Palavras chave: Ensino de História; Estágio Curricular Supervisionado; Multiculturalismo.
ABSTRACT
This article has the objective to reflect over the challenges of the teaching practice of a history teacher. This article is the result of the experience acquired during the discipline of Internship IV, offered by the History course of the Faculdade de Ciências Integradas do Pontal da Universidade Federal de Uberlândia – FACIP/UFU. The Internship happened at Escola Municipal Machado de Assis, located at the city of Ituiutaba, MG, Brasil in the year 2015, with students from the third grade of elementary school. The classes approached the themes of the Cuban revolution. IT is possible to conclude that it is important that the teacher problematize the differences presents in the classroom and while teaching history, it is important to considered the knowledge of the students, as well as mobilize them and deepen their knowledge. To do that the teacher must use different approaches to connect the teacher and the students.

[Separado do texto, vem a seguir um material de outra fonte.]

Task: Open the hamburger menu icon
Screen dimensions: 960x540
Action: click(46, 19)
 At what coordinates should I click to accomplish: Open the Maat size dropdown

Key Words: Internship, History teaching, multiculturalism
Introdução
Ao longo de vários anos e precisamente desde o século XX, grandes debates e problemáticas acerca da educação são levantados por educadores, professores e pesquisadores. Nesse artigo, considero além dessas reflexões, o relato sobre a experiência que vivida no segundo semestre de Estágio IV, na Escola Municipal Machado de Assis, da cidade de Ituiutaba-MG, no ano de 2015, no terceiro ano do Ensino Médio. Defini como objetivo do texto refletir sobre o processo de ensinar e aprender história no ensino médio, tendo como conteúdo histórico a Revolução Cubana
A escola e os sujeitos
Desenvolvi o estágio na Escola Municipal Machado de Assis, que se localiza na cidade de Ituiutaba, no Estado de Minas Gerais. O professor supervisor possuía mais de 20 anos de experiência na Educação Básica. Observar suas aulas foi fundamental para o meu processo de formação. No período das observações foi possível perceber os desafios enfrentados pelo professor no processo de “ensinar” e “aprender” História.
Nesse sentido, considero fundamental partir do pressuposto que “ensinar” não é algo homogêneo e muitos menos monopolizado, além do professor “dito” detentor do saber” é importante considerar que os estudantes são sujeitos de saberes. Concordo que o professor não é o detentor de um saber absoluto ou correto, mas um “mediador” e um produtor e reprodutor de conhecimentos. Um sujeito que recorre a vários saberes no cotidiano de suas aulas.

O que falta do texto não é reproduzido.